Intuitive Summary of How it Works:

- Input
The clock oscilates from 0 to 1 and early in the circuit there are two inverters that generate complimentary clock signals that are out of phase with eachother so when input is high inv_12 outputs a low signal and vice versa, this makes the output go to gnd when low and go to 2VDD when high. A input of 0 gets inverted into 1(VDD) which then charges the smaller Capacitor C0 to turn on the transistor switch that will charge up C1 with greater capacitance.

- Pump Up and Discharge
The capacitance of the capacitors determine the amount of charge they can hold in this design there are two capacitors one with much less capacitance C0 than the other with more capacitance C1 the one with less capacitance holds less charge as its purpose is to ensure N1 NMOS transistor switch charges reliably and prevents leakage current from potentially turning on the N1 transistor unintentionally. It is also important for the C0 Capacitor to provide enough time for the C1 Capacitor to charge up to VDD and thus having C0's capacitance be too low will limit the charge held in C1 and thus limit the output voltage so it is important for C0 to have enough capacitance so C1 can properly charge up.
The capacitor that is meant to boost the voltage to 2VDD is C1 which has a higher capacitance to hold more charge up to VDD to be distributed to the output, once the capacitor charge is near VDD the input pulse can switch to high which will change the bottom of the capacitor from 0v to VDD because of the inverter right below it and since Capacitors take time to release their charge and it is not an instantanious process, instead of it going from 0v to VDD across, the voltage will go from VDD to 2VDD across the capacitor, since the voltage of VDD is added with the stored charge of the capacitor which should be around VDD resulting in VDD+VDD = 2VDD.

- Output
The final inverter has its PMOS transistor gate open when the input is High, this size of the PMOS needs to be large enough to drive the larger current coming in from the C1 Capacitor, then the input is low the PMOS is off and instead the nmos pulls the output to gnd ensuring the ouput oscilates from 0 to 2VDD.
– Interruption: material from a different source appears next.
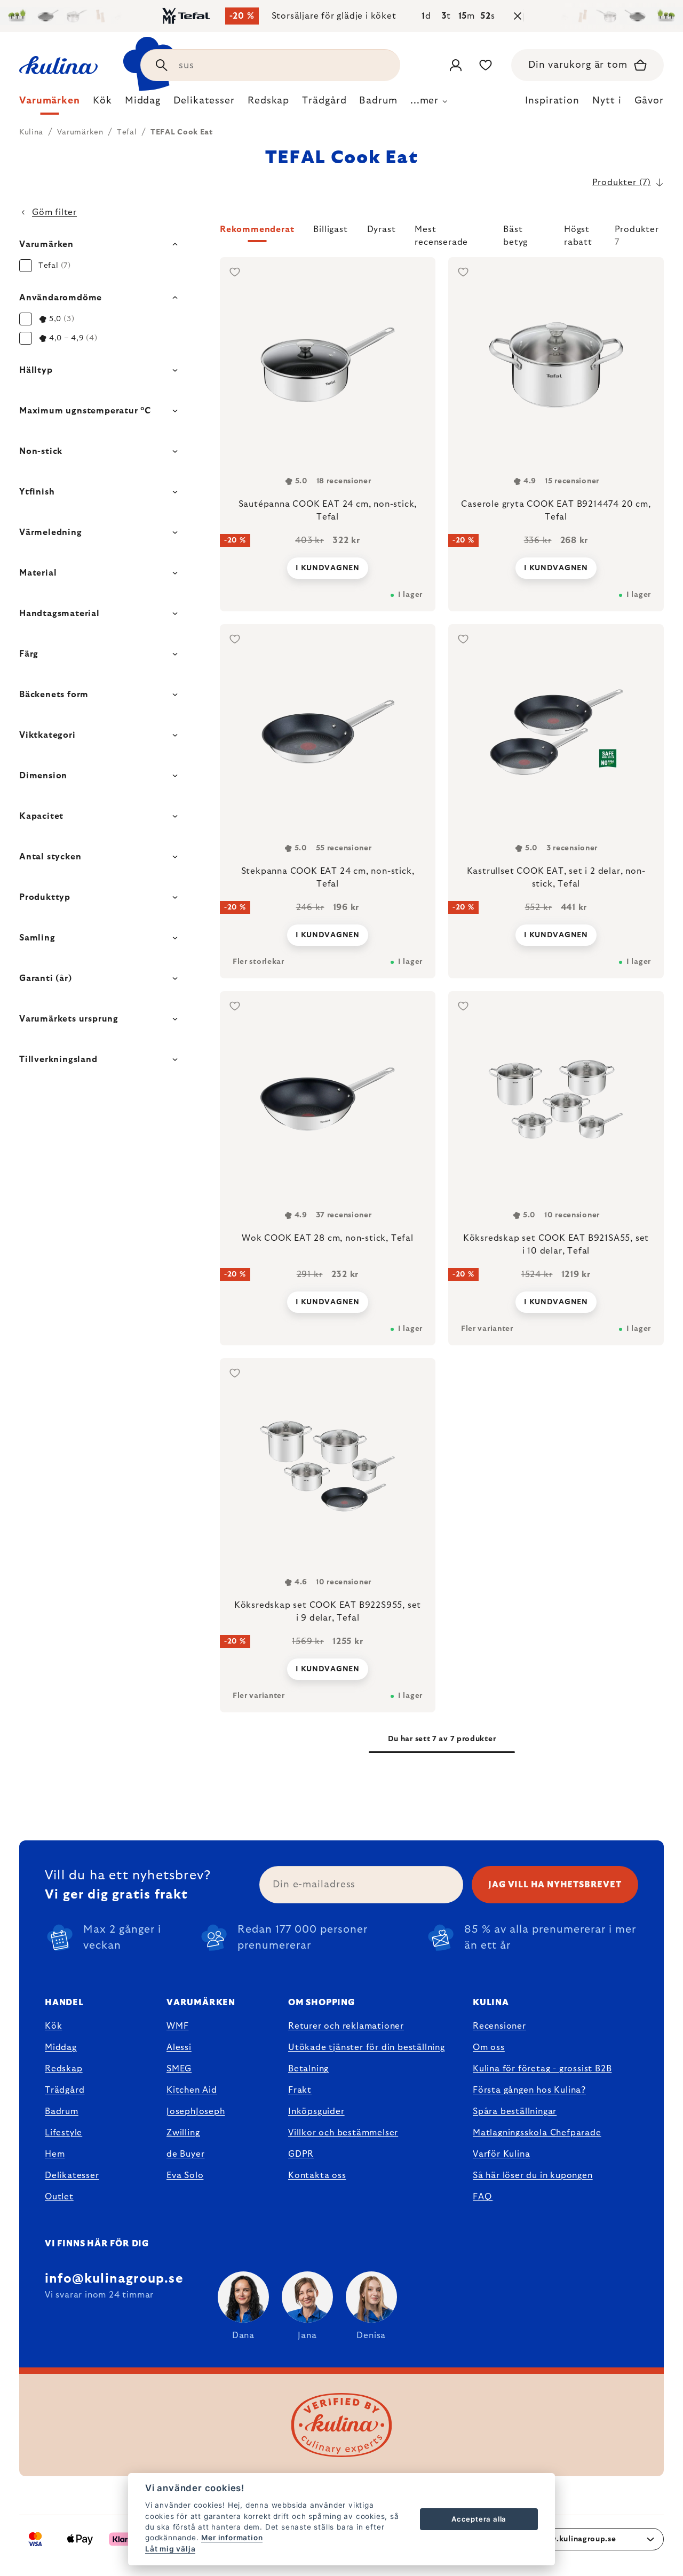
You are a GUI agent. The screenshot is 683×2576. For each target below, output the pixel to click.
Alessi (179, 2047)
Design Limitations and Considerations:

- Input Capacitance Constraint < 100fF

We must calculate the capacitance of the initial CMOS inverter to do this we can use the equation.

Cin = Cox' * (Wn * Ln + Wp * Lp)

For our Circuit & Inverter:

Cox' = 2.5fF/um^2

Wn = 12um (NMOS width)

Wp = 12um (PMOS width)

L = 600n (NMOS & PMOS length respectively)

So our input capacitance ends up being 36fF which is under the 100fF restriction thus it meets the requirements.

- Driving 0 to 1 pF capacitor and 4.5 to 5.5VDD range

Driving a Capacitor will lower Vout in accordance to how big the capacitance is, since in our design the output minimum is 7v we must ensure that driving the capacitance of 1pF won't lower our output below 7v.

Two components that control Vout are C0 and C1, C0's capacitance determines how much time C1 gets to charge and C1 holds charge of VDD to be doubled to 2VDDWe can use:
Vf=CR/(CR+CL) * VDD *2
To ensure the Vf Voltage is above 7V
Since our VDD is 4.5 to 5.5 its best to plug in multiple values for VDD and ensure the output does not go below 7v when High.
(NOTE: Always good to add extra room for error so our C1 Cap will be slightly higher than needed)

- Input Logic Low and High Limits

For this circuit 0-1v must be considered as input low and 3-5v must be considered as input high, for this to occur we must alter the width ratio of the

initial NMOS PMOS Inverter, to lower the minimum required input max voltage to accept at least 3v as input high we must increase Beta(N) which simply means as the NMOS width increases against the PMOS the lower Vin has to be to activate the inverter. Having the width of both NMOS and PMOS be 12u case a value where with 5.5vdd the switching point was still below 3v for voltage high while maintaining 1v as LOW. Switching point can be calclualted by the following formula

Vsp = (sqrt(Bn/Bp*VTHN+(VDD-VTHP))/(1+sqrt(Bn/Bp))

Our values are:

Rn' = 20k

Rp' = 40k

Cox' = 2.5fF/um^2

Wn=Wp=12um

L=0.6um

Which provides sufficient room switching point of 3v for HIGH.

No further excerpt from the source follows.